Hard work hasn't been merely a theoretical concept for Salas. His first business out of culinary school was making and selling desserts (cheesecakes, tarts, and profiteroles) to restaurants around Toluca, including the one that Amaranta now occupies.

Next, Amaranta is born… [pagebreak]

“One day, the owner stopped buying from me,” Salas recounted. “I asked him why. 'Is my product bad?' 'No,” the man said, 'the truth is that I've really let this business go. If you want it, I'll sell it to you.'” Salas recalled that the man made the offer in a joking tone, but Salas leapt at the chance to have his own place. “I was really interested and so I asked him, 'Would you really?'” The owner did, and in 2004, Salas hung his first shingle as a chef and restaurateur.

But it wasn't Amaranta that initially occupied the space on Calle Francisco Murgia, on the corner of Calle Matamoros. When Salas acquired the restaurant, he also assumed its existing culinary orientation. “The restaurant served international cuisine,” he explained, and it wasn't until someone noticed that many of his dishes featured ingredients native to the state of Mexico, ingredients that were, as the sign on the restaurant today now indicates, “mexiquenses”, that Salas decided to turn his focus towards those ingredients almost exclusively.

“I began devoting myself to learning more about these ingredients,” Salas said, “talking with farmers and producers about them. And I asked my father, 'Do you think people are really going to like this, these ingredients that are ours?' The family decided to take a risk, and finally, in September of 2010, Amaranta was born.

Salas needn't have worried about the public's enthusiasm for "lo nuestro,” the typical products of Toluca and the state of Mexico, which include chorizos, trout, chile manzano, and mushrooms, to name a few. Politicians, business executives, and people who save up to be able to eat at Amaranta are effusive in their praise of the restaurant. “Pablo Salas is a virutoso,” wrote one customer in a TripAdvisor review, “and the restaurant is a culinary jewel!”

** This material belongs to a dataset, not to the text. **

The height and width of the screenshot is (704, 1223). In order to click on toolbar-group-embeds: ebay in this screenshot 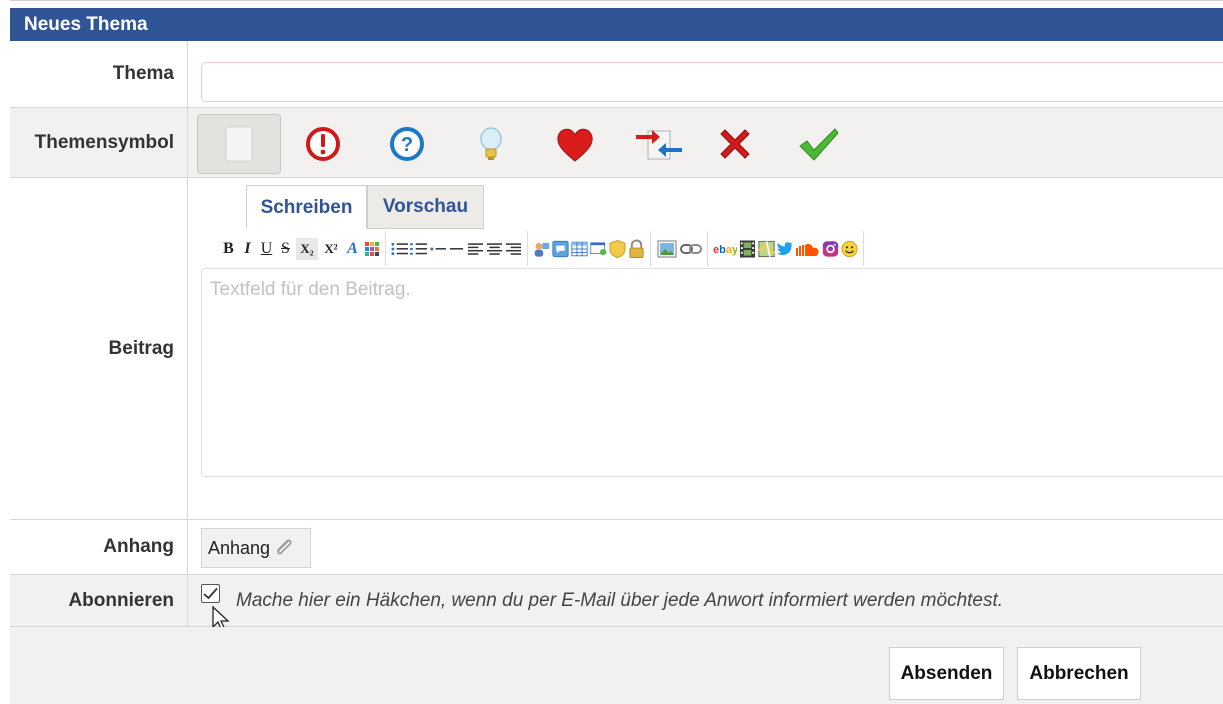, I will do `click(786, 248)`.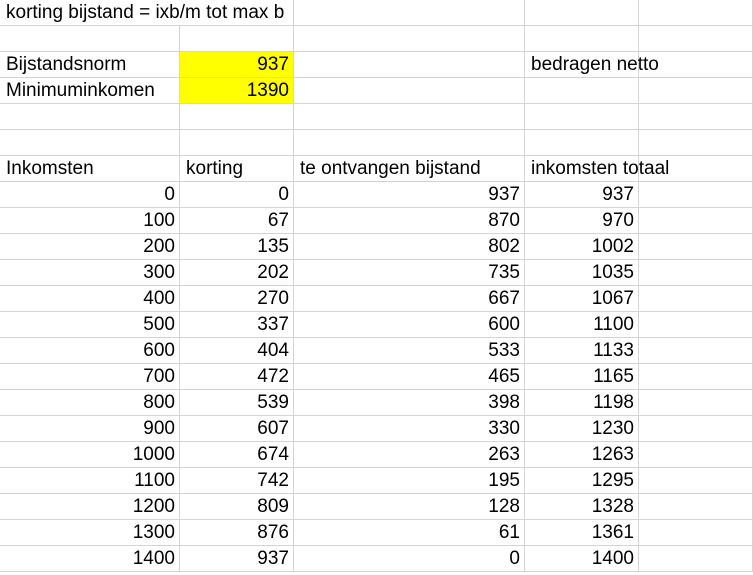  What do you see at coordinates (237, 273) in the screenshot?
I see `korting-cell: 202` at bounding box center [237, 273].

The 50 Best judges thought so, too. In their remarks about the restaurant, they conceded that while the restaurant is an hour from the capital, “Amaranta should be on the hit list of anyone looking to experience progressive Mexican cooking.” Salas was, of course, thrilled to learn that his restaurant would be inscribed on the list. He went to Lima, Peru for the awards ceremony, which was dream-like. “I never worked to get on the list,” he said, “but to be included in it is an honor. How amazing that they recognized us, not just Pablo Salas, but all of the cooks working in the kitchen, my parents, my family, all of us.”

The inclusion on the 50 best list was the ultimate form of validation for Salas, but he says that even if Amaranta hadn't been ranked, he'd still wake up every day devoted to his culinary calling. “Cooking is my work, it's my sustenance, it's my therapy,” he said. “Ten years on, I'm only really beginning to learn what it means to be a chef. The more I learn, the more I realize how much I don't know. The more I fall in love with this work. Every day I wake up with the desire to just get better and better.”